Task to complete: Would you pull out every line of the material that contains the string "Shelves"?

Exercise material:
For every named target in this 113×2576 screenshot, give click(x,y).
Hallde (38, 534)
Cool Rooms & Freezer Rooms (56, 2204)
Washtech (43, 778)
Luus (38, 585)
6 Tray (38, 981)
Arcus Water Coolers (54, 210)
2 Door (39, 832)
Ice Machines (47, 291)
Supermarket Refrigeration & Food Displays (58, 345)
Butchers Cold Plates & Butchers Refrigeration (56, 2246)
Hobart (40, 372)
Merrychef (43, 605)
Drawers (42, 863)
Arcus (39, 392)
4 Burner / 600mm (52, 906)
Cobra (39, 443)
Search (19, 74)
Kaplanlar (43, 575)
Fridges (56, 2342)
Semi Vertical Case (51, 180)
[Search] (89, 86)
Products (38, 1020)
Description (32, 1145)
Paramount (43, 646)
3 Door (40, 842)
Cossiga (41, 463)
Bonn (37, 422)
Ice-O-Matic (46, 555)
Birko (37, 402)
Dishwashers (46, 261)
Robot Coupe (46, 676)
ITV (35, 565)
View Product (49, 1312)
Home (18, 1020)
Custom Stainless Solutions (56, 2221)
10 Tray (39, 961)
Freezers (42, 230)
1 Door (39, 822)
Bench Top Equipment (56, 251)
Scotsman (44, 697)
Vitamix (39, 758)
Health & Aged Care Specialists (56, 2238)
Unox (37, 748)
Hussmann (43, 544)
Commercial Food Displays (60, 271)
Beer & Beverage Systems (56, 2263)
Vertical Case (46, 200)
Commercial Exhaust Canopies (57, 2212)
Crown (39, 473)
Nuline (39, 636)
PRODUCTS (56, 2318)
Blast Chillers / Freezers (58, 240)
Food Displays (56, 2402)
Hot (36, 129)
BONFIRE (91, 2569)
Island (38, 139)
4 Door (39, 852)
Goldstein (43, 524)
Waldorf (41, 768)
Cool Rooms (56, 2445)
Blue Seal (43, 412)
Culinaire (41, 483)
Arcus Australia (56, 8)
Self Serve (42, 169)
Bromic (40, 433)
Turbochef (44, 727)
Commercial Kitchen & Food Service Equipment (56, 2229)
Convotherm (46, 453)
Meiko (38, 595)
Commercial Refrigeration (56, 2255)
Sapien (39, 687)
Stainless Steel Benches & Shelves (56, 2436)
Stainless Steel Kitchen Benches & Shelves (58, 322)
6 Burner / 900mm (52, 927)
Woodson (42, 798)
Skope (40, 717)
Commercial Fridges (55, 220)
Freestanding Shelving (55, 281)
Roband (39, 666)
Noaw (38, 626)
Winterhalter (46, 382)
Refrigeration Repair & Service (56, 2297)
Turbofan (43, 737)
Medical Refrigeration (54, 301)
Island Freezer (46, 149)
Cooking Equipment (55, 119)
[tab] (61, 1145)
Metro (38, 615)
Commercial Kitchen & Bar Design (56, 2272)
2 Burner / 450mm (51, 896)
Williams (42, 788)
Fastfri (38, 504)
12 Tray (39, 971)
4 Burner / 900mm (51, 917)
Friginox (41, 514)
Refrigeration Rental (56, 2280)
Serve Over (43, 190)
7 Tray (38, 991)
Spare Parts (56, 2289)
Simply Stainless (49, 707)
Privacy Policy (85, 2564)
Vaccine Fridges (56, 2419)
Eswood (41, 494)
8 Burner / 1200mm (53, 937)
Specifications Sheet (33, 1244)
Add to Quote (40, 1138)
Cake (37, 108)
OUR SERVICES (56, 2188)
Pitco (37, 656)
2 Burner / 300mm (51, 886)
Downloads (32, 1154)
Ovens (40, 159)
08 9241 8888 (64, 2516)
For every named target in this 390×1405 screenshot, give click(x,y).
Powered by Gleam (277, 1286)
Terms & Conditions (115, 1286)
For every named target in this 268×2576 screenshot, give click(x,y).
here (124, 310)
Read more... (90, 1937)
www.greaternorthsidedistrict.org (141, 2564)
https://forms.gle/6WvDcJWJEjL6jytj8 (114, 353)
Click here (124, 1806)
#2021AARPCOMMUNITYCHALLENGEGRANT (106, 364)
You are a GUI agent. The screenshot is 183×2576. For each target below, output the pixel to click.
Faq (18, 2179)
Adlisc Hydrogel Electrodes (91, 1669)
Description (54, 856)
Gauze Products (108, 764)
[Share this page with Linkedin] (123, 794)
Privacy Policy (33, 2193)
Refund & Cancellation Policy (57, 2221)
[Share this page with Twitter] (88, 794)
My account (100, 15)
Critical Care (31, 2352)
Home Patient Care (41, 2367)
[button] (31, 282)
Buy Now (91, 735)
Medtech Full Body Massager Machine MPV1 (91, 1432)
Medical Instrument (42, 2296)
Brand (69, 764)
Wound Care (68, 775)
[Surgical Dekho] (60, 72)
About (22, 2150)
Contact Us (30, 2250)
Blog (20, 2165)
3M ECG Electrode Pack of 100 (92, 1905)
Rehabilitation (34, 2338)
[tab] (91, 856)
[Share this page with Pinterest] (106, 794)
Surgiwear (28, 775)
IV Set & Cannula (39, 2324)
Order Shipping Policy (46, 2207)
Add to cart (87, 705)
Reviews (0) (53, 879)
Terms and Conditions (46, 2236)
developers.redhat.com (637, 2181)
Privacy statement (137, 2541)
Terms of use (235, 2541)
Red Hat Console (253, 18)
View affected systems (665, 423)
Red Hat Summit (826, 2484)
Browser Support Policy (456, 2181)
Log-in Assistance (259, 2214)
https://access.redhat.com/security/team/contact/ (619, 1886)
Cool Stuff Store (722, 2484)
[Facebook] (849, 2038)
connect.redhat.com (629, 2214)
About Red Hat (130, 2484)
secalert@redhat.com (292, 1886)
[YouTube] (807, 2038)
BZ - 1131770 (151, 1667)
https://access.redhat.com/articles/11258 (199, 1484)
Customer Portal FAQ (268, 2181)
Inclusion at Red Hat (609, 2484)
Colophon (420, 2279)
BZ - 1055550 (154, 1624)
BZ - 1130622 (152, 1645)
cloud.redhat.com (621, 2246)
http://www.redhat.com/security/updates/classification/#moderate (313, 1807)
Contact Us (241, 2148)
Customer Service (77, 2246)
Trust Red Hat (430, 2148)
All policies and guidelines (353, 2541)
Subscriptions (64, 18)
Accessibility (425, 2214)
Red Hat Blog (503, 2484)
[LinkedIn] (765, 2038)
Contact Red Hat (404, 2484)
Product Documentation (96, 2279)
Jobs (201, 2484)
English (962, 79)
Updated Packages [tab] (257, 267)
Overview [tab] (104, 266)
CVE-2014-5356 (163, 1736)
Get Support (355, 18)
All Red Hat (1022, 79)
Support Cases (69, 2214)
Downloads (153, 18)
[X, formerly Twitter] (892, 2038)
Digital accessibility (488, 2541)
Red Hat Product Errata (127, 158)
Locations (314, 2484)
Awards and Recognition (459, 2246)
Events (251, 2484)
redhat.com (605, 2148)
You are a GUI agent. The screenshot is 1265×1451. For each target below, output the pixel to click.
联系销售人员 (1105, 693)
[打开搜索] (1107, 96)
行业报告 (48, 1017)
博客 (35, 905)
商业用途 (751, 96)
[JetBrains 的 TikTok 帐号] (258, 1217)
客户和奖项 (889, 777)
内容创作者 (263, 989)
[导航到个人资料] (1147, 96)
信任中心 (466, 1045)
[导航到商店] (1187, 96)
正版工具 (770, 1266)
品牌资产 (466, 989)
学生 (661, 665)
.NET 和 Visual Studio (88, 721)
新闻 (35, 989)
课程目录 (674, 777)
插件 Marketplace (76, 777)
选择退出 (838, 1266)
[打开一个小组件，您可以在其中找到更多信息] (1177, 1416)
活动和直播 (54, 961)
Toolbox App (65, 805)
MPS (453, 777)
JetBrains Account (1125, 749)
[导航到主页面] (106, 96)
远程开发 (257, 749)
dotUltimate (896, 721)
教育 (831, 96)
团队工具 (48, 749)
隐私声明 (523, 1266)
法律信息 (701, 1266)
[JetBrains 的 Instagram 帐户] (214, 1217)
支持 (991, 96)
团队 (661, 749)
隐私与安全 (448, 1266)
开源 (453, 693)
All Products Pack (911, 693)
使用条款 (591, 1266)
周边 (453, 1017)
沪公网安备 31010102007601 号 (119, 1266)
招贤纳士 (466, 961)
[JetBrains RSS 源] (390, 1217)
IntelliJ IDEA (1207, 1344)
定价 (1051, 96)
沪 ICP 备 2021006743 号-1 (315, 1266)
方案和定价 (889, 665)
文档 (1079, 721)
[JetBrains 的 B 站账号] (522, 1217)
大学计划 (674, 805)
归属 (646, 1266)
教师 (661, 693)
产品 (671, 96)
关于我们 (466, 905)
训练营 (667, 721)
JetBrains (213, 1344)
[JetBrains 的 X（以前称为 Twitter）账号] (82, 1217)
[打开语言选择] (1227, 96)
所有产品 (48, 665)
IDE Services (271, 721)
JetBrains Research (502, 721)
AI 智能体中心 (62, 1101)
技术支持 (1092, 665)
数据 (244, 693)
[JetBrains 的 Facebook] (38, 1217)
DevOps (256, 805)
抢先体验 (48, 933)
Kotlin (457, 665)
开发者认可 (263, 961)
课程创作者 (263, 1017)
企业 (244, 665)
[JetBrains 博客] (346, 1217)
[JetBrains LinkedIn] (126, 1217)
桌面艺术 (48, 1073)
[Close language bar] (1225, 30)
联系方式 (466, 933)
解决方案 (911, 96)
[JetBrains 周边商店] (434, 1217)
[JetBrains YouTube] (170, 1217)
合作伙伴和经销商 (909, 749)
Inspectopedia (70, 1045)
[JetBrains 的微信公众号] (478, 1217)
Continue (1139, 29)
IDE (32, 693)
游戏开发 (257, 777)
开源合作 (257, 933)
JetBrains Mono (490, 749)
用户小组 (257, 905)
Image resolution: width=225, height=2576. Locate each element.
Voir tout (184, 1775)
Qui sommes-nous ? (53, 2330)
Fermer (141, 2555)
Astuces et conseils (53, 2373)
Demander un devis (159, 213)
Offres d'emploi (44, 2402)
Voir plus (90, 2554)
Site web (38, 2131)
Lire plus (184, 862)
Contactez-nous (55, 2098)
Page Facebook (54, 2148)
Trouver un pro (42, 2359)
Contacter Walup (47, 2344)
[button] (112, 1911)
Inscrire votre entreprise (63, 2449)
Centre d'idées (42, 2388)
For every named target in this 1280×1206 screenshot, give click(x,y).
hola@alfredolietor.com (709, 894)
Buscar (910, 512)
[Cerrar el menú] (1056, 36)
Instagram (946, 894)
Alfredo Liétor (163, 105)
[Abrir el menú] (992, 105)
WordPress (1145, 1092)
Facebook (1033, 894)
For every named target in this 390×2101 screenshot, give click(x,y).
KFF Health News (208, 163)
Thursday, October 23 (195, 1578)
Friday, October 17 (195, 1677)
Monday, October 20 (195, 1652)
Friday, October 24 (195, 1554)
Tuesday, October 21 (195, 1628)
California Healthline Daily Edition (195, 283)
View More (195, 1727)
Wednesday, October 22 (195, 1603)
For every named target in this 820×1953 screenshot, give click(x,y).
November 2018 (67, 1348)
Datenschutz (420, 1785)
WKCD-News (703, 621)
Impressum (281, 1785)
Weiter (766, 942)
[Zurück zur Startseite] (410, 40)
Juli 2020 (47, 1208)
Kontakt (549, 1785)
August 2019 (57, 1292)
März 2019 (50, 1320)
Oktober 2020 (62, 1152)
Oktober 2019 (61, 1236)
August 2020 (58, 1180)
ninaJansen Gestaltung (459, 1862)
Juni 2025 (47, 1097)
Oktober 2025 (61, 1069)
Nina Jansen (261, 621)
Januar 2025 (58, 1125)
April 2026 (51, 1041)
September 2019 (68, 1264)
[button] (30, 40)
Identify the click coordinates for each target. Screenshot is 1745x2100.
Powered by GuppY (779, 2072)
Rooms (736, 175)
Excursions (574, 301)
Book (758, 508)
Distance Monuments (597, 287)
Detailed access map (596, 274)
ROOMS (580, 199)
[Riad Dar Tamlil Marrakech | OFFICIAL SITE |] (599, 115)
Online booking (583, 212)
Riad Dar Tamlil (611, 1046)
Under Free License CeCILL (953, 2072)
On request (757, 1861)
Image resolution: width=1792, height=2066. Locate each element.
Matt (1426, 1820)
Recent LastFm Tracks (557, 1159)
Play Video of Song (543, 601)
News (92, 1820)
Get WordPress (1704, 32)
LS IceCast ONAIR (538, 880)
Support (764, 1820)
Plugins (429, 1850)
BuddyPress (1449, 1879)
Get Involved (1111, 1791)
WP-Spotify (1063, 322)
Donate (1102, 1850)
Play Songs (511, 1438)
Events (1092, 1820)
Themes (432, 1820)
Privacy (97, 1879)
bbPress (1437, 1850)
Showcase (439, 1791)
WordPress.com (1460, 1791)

Written answer:
Stainless Steel Benches & Shelves (56, 2436)
Stainless Steel Kitchen Benches & Shelves (58, 322)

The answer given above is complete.